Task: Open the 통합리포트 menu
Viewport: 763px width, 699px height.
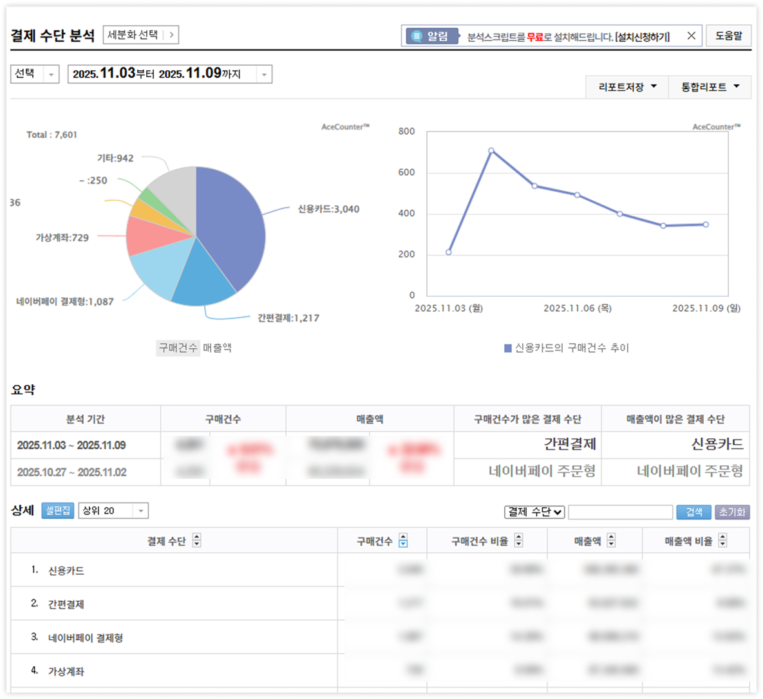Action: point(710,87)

---+---

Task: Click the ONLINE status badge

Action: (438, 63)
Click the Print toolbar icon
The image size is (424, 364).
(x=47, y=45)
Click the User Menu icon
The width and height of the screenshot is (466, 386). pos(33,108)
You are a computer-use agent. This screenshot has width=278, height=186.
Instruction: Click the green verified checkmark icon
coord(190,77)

---+---

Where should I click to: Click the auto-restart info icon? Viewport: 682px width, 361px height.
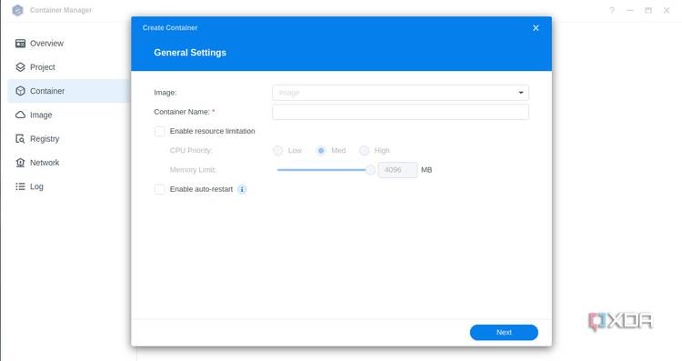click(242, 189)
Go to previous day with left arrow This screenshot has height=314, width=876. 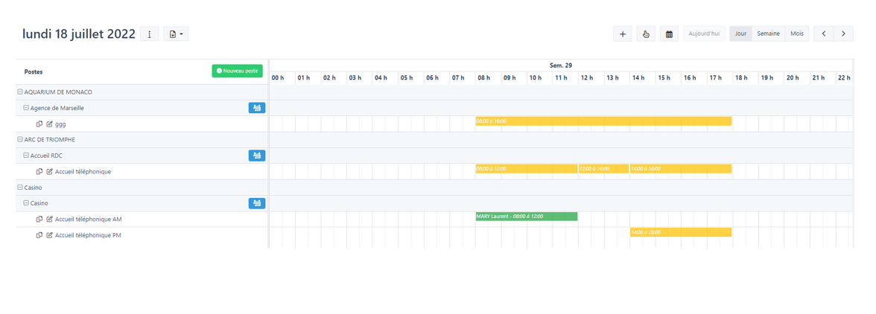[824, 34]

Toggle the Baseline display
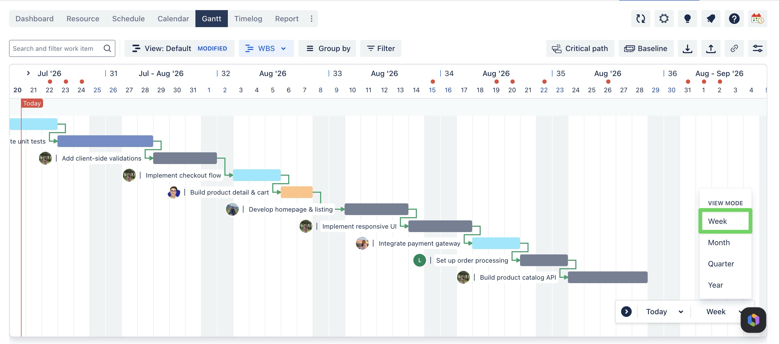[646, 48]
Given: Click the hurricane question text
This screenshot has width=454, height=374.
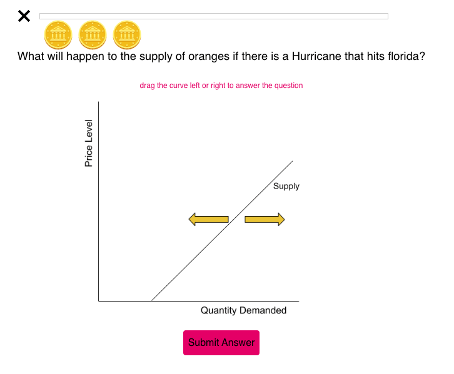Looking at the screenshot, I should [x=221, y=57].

---+---

▶ **What you should do**: Of the lines above, retype only those from the line containing "Task: Click the ONLINE status badge" through the line containing "You are a computer-use", including both, exactly.

▶ **Result for this task**:
Task: Click the ONLINE status badge

Action: (438, 63)
Click the Print toolbar icon
The image size is (424, 364).
(x=47, y=45)
Click the User Menu icon
The width and height of the screenshot is (466, 386). pos(33,108)
You are a computer-use agent. This screenshot has width=278, height=186.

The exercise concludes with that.